No bolsonarismo, Bolsonaro é apenas uma figura simbólica. Desde o Twitter do general Villas Boas, a estratégia bolsonarista é eminentemente militar, tendo como estrategista máximo o general Braga Neto. Há suspeitas fundadas, aliás, que a avalanche bolsonarista nas redes sociais, a partir das eleições de 2018, foi articulada pela inteligência militar, dentro do conceito de guerra híbrida.
Os acampamentos nas portas de quartéis foram objeto de uma ação articulada, com o mesmo modelo de atuação, as mesmas rezas, tipos de cartazes, o mesmo modelo de financiamento.
No decorrer das ocupações, em vários momentos Bolsonaro e o próprio Braga Netto criaram expectativas para manter a mobilização.
- No dia 19 de novembro, Braga Netto visitou o Bolsonaro no Palácio da Alvorada. Na saída, abordado por bolsonaristas, pediu que “não perdessem a fé”.
- No dia 10 de dezembro falou para apoiadores: “Muitas vezes vocês têm informações que não procedem e passam a criticar. Tenho certeza de que uma das minhas funções, assegurada pela Constituição, é ser chefe supremo das Forças Armadas (…) Sempre disse, ao longo desses 4 anos, que as Forças Armadas são o último obstáculo para o socialismo. As Forças Armadas estão unidas e seus chefes, assim como eu, devem lealdade ao nosso povo”.
- A Nota Oficial dos comandantes das três armas, ambígua: “A solução a possíveis controvérsias no seio da sociedade deve valer-se dos instrumentos legais do estado democrático de direito. Como forma essencial para o restabelecimento e a manutenção da paz social, cabe às autoridades da República, instituídas pelo Povo, o exercício do poder que “Dele” emana, a imediata atenção a todas as demandas legais e legítimas da população, bem como a estrita observância das atribuições e dos limites de suas competências, nos termos da Constituição Federal e da legislação”, afirmam as Forças Armadas”.
- No dia 17 de dezembro jornais noticiaram que comandantes militares tentaram convencer Lula a tolerar acampamentos. Há indícios eloquentes de que as manifestações contam com familiares de militares.

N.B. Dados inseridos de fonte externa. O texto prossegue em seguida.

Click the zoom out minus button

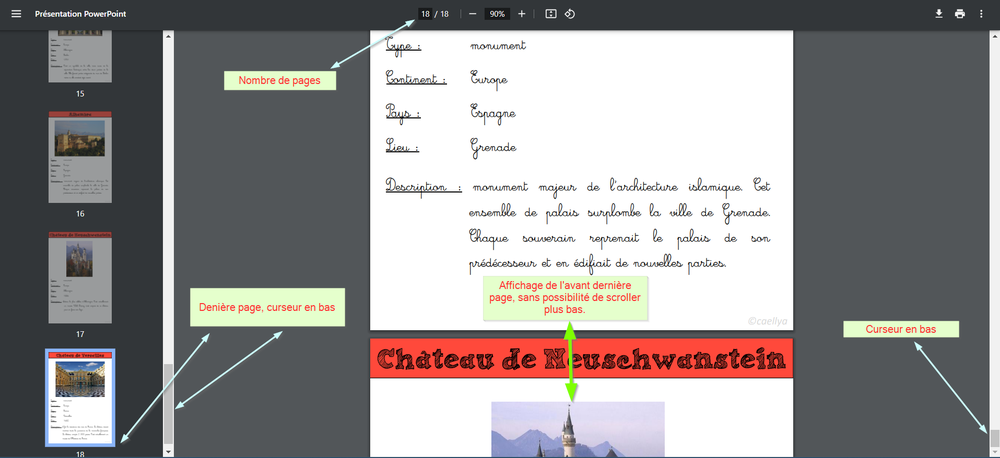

- Ao mesmo tempo, Bolsonaro simula uma depressão, para reforçar a impressão de que jogou a toalha. Para despertar piedade (e indignação) de seus seguidores, chegou ao extremo de pedir para Valdemar Costa Neto amparar Michelle, em caso de sua prisão, um jogo de cena patético, que foi lido como sinal de rendição.
Peça 3 – o desfecho das ocupações
E, aí, se chega ao busílis da questão: qual a intenção de Bolsonaro, de Braga Netto e dos comandantes militares dando sobrevida aos acampamentos? Nenhum estrategista militar planejaria um ato político dessa dimensão para chegar no dia 31 de dezembro e anunciar que nada ocorrerá.
Transeuntes que passam pelo Eixo Monumental de Brasília notaram, nos últimos dias, um movimento cada vez mais intenso de ônibus chegando. Em algumas redes bolsonaristas, estima-se que, no dia 31 de dezembro, colocarão 3 milhões de pessoas em Brasília.
Exagero, certamente. Mas demonstra claramente a intenção de promover uma aglomeração inédita na capital. E certamente não será para celebrar a Copa do Mundo do Qatar.
A decisão dos três comandantes militares, de não entregar os cargos antes do dia 1º, foi interpretada como sinal de paz com Lula, depois da nomeação de um Ministro da Defesa de suas relações. De qualquer modo, eles estarão no comando das três forças no dia 31 de dezembro e o presidente da República ainda será Jair Bolsonaro.
Finalmente, tem-se a Polícia Militar do Distrito Federal, com atuação mais que duvidosa nos distúrbios passados, passando a nítida impressão de que os baderneiros eram os chamados P2, os espiões da PM atuando.
Uma super manifestação no dia 31, com baderna, sem a contenção por parte da PM de Ibanez, poderá justificar uma GLO (Operação de Garantia de Lei e Ordem).
Pode ser que nada disso ocorra. Mas, houvesse estrategistas militares do lado da democracia, não estariam tranquilos com essa situação.